*Instructions for the task*
Search the entries below for the string "with" and give the number of lines that hold it, nothing else.

- Opening Delimiter -

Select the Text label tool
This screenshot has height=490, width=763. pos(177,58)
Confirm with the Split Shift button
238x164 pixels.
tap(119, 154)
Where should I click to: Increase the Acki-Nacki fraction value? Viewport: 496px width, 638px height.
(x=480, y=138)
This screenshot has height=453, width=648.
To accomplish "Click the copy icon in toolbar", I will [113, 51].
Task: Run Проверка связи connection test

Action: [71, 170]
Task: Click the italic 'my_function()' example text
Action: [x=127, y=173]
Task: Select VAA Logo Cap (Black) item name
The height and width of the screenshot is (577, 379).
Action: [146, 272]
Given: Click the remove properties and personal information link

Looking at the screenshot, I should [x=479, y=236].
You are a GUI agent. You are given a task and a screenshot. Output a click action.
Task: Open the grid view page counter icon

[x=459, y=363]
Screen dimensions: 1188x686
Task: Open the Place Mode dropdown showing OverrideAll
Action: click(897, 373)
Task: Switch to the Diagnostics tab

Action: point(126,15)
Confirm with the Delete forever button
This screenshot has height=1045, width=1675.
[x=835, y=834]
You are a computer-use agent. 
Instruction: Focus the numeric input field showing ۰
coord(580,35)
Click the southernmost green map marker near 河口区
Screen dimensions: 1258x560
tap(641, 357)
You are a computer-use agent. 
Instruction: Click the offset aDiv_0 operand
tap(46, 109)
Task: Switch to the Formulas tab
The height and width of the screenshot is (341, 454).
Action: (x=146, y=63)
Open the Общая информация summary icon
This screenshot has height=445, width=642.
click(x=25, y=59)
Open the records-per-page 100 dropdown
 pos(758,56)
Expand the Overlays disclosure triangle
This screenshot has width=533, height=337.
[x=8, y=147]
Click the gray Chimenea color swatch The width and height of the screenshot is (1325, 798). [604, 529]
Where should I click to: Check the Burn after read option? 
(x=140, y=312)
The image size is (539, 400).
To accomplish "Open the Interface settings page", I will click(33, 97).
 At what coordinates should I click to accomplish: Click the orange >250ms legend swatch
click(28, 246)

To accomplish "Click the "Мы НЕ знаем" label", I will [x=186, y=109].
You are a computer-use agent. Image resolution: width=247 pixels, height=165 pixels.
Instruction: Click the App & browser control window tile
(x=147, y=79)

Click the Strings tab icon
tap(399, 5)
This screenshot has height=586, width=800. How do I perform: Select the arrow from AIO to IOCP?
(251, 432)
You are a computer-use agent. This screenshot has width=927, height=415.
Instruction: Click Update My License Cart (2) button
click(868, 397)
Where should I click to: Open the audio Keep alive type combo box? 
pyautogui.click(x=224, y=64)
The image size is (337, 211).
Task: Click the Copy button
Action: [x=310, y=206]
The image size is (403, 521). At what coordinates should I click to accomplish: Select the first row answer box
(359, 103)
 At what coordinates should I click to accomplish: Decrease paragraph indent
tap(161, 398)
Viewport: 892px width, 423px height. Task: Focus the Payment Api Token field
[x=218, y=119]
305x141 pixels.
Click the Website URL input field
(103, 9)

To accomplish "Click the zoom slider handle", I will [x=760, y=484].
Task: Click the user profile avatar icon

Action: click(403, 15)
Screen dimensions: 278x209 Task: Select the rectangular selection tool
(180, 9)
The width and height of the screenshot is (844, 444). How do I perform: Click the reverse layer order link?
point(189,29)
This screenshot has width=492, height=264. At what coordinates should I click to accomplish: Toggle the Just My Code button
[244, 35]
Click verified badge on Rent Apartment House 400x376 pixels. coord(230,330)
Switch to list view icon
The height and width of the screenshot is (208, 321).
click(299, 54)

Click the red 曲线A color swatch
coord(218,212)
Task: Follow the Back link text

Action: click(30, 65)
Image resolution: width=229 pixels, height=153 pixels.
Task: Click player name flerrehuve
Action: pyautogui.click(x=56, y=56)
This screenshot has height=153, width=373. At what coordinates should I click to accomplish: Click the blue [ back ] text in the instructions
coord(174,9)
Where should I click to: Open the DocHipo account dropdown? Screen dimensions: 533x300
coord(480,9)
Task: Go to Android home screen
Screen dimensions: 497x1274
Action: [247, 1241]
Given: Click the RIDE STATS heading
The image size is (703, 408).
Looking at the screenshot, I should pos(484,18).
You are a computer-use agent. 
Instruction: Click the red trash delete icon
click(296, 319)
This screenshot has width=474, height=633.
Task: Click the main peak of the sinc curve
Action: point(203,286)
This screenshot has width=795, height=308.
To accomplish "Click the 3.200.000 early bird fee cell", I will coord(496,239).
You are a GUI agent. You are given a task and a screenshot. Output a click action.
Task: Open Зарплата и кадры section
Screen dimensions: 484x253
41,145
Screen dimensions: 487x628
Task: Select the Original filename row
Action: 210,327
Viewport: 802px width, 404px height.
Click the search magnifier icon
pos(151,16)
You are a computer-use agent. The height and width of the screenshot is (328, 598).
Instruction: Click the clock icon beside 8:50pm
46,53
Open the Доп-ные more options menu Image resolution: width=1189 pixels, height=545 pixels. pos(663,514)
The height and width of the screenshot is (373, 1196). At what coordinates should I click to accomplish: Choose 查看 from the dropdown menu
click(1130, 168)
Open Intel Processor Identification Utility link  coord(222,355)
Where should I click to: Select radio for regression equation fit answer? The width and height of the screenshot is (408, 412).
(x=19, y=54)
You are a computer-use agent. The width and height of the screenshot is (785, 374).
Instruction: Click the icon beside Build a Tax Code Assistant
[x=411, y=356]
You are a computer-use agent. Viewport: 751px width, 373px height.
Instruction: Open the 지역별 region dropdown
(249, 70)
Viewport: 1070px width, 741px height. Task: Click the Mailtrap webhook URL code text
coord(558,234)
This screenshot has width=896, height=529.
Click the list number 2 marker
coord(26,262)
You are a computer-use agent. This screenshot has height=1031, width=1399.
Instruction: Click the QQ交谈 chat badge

- Closing Delimiter -

*Written answer*
2